16. BENCI PERJODOHAN

25 2 0
                                    

BAB 16. BENCI PERJODOHAN
------------------

"Hal yang lo benci, suatu saat akan menjadi hal
yang sangat lo syukuri."

-Abrian Algis Alvaro

Flashback on

"Bunga kamu harus tahu, Afgan menerima perjodohan ini karna kamu, Afgan berharap dengan dia menerima perjodohan ini kamu bisa sayang sama Afgan, tolong Bunga terima Afgan sebagai anak kandung kamu." kata kata menyayat hati itu keluar dari mulut Evan.

Bunga ingin menangis rasanya, wanita itu memalingkan wajahnya ke arah lain agar tidak terlihat sedih di depan suaminya. "Maaf mas aku nggak bisa." ucap nya dengan pelan namun tegas.

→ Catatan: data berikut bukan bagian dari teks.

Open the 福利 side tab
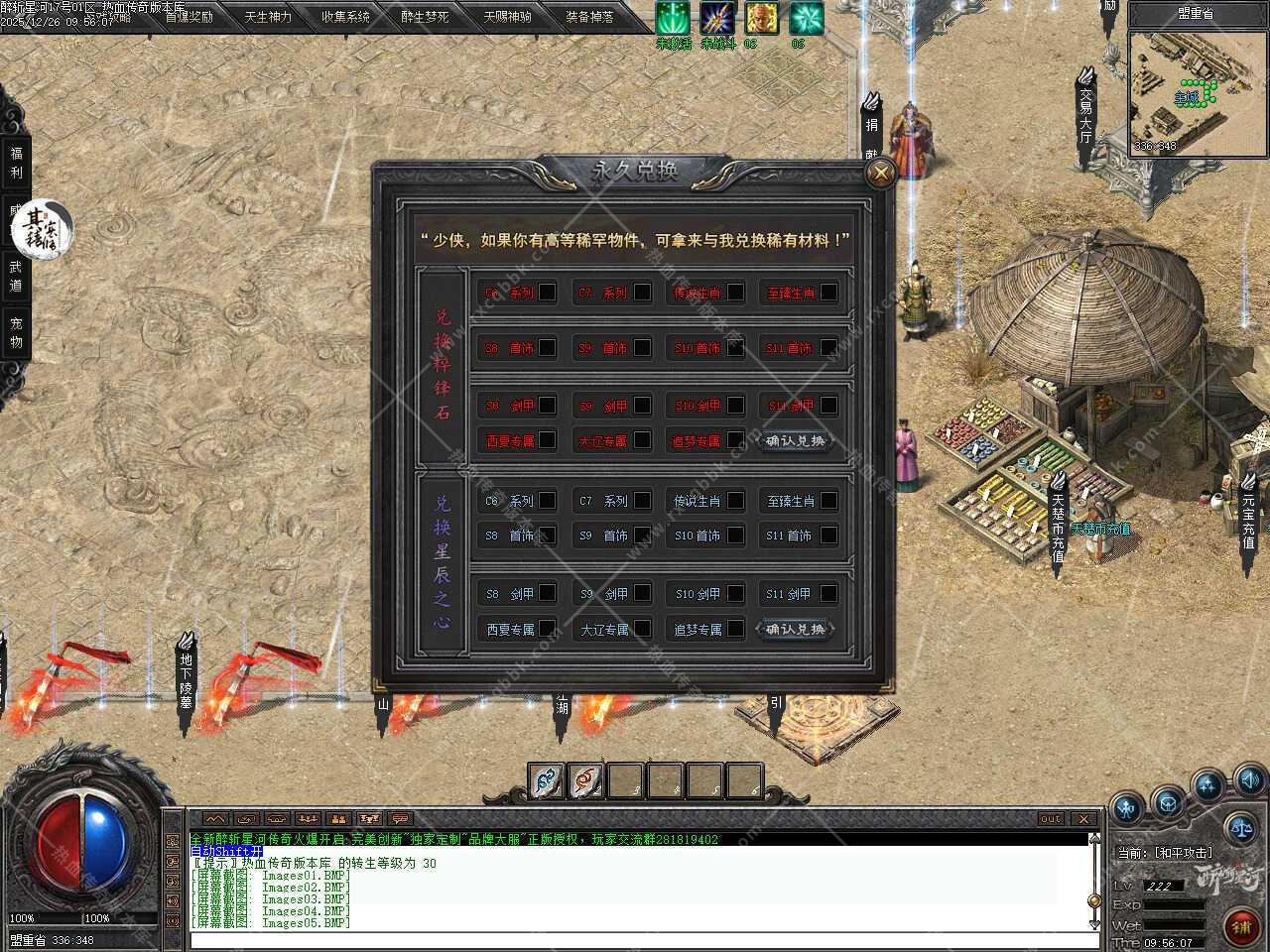Viewport: 1270px width, 952px height. [x=16, y=162]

Evan membuka sedikit mulutnya terkejut, ia tak percaya Bunga akan seperti ini. ya sesak rasanya, sudah berpuluh-puluh kali ia memohon kepada Bunga untuk menyayangi Afgan, akan tetapi jawaban Bunga tetap sama.

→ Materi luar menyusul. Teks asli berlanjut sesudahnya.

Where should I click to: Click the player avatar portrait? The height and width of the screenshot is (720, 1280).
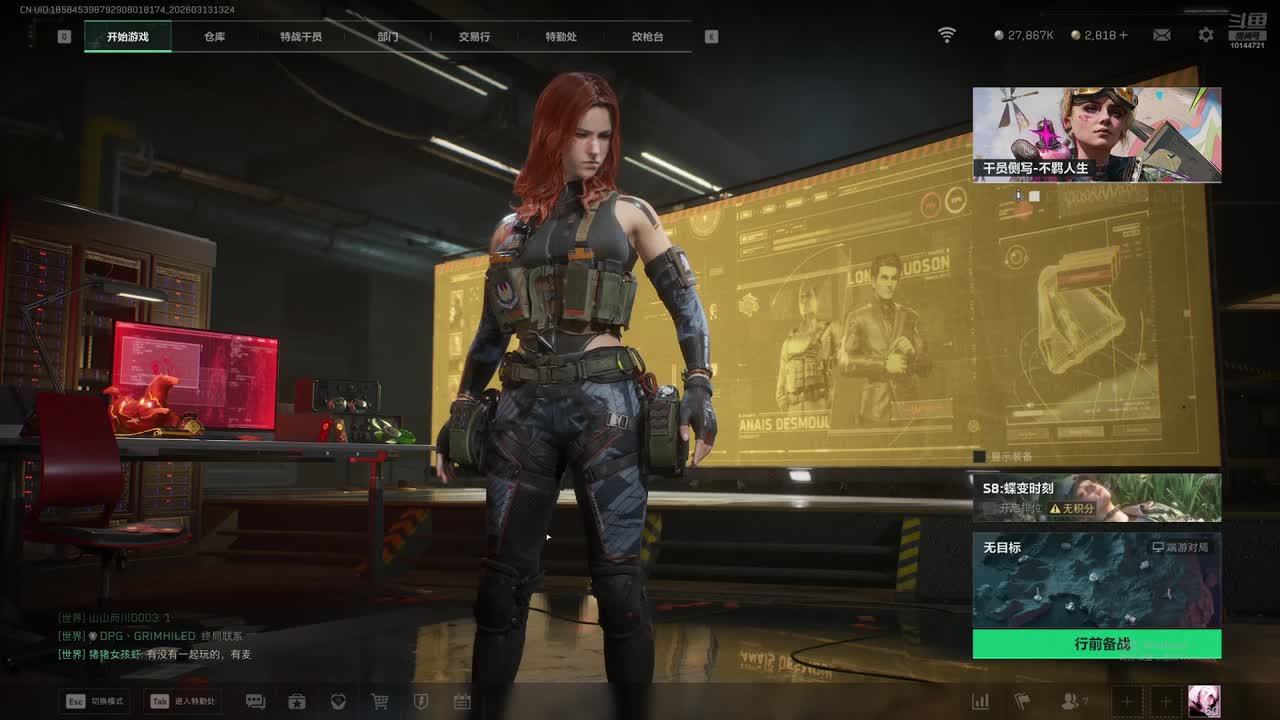(1203, 701)
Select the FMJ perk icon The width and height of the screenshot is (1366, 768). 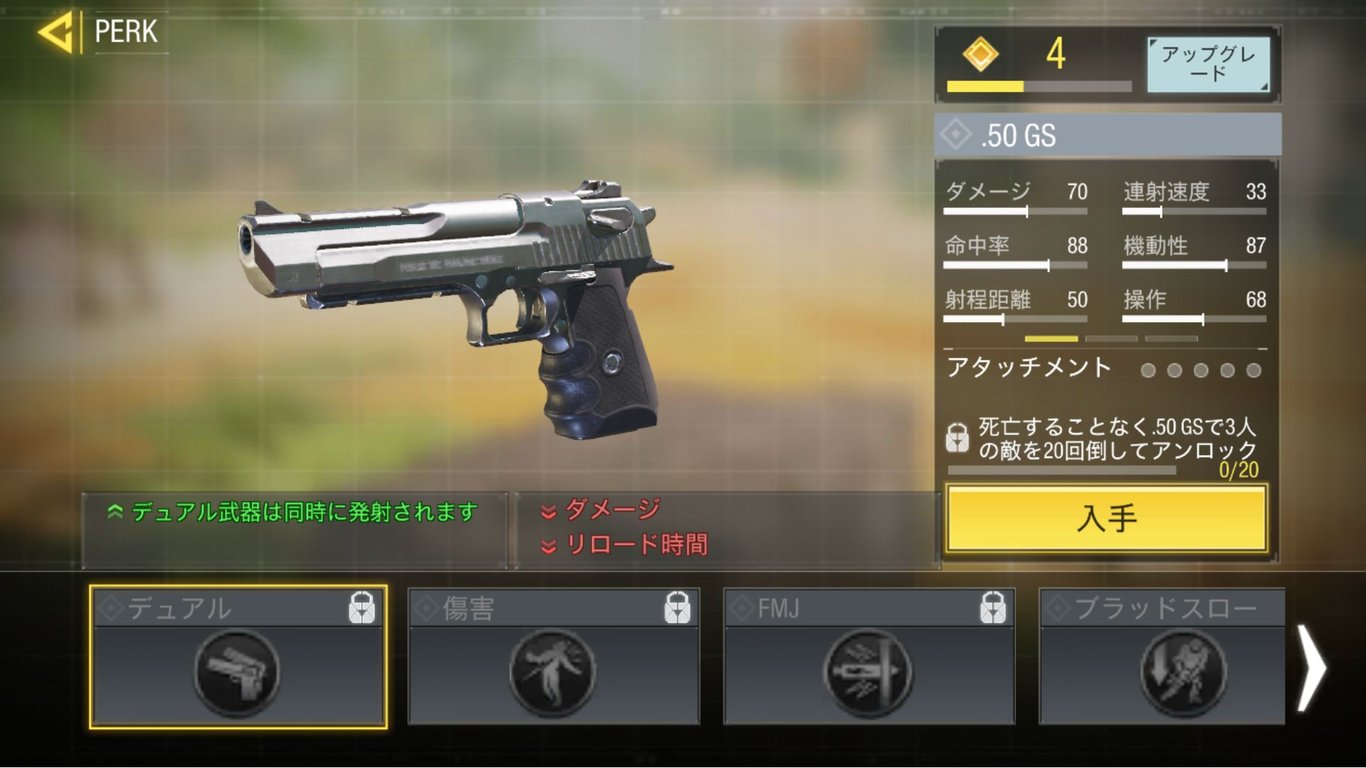tap(868, 670)

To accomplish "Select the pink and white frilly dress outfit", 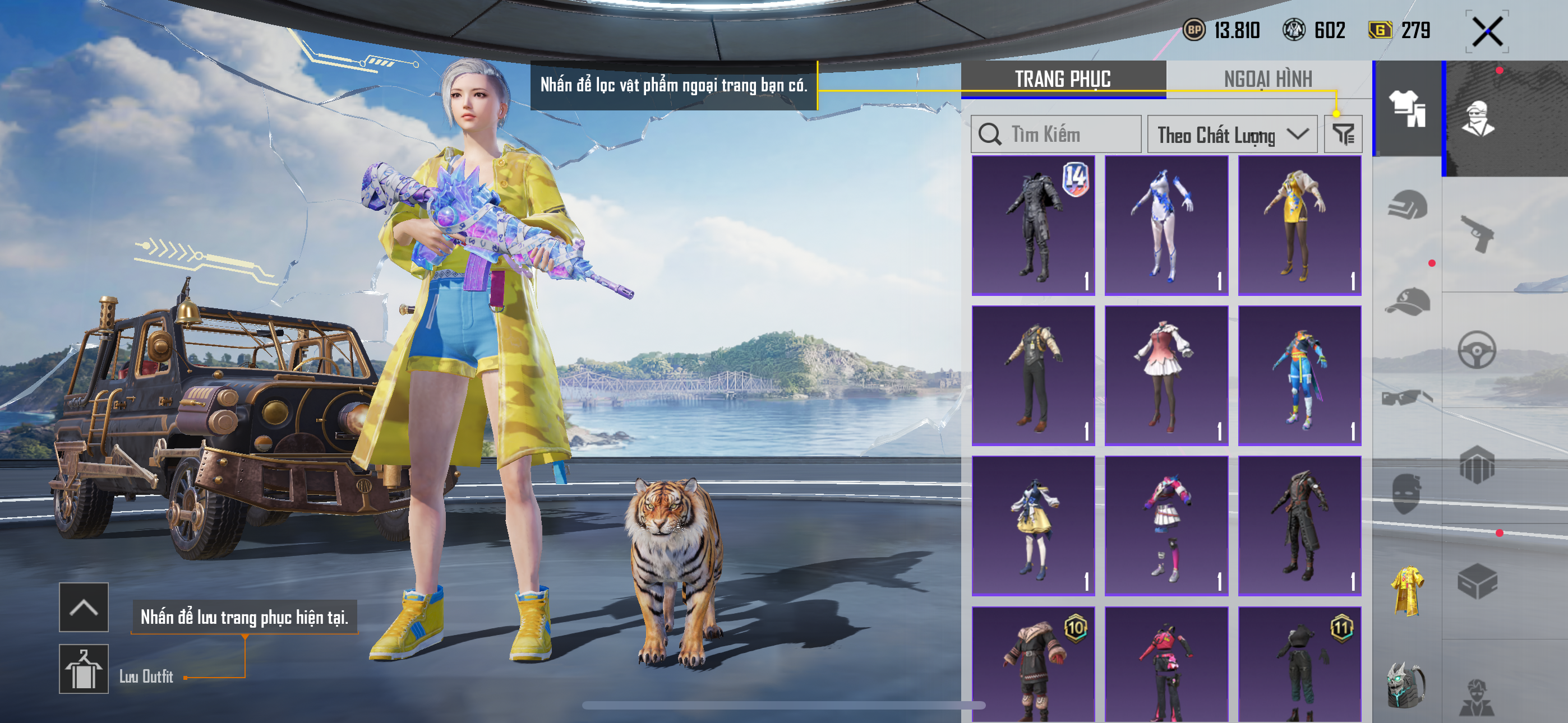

"Kenapa Bunga, Afgan kurang apa sama kamu? dia udah lakuin apapun demi kamu, bahkan dia mengorbankan perasaan nya sendiri demi kamu, tapi kamu? sesusah itu kah kamu menerima Afgan?" Tanya Evan.

"Aku sayang sama Afgan mas, sayang sekali, tapi aku nggak bisa nunjukin, aku selalu berpura-pura nggak peduli, nggak sayang sama Afgan. Itu semua bohong mas." kata Bunga dalam hati, yang tidak bisa di dengar oleh Evan.

Bunga masih tidak menatap Evan, tanpa berkata lagi Bunga pergi dari kamar dengan perasaan yang hancur.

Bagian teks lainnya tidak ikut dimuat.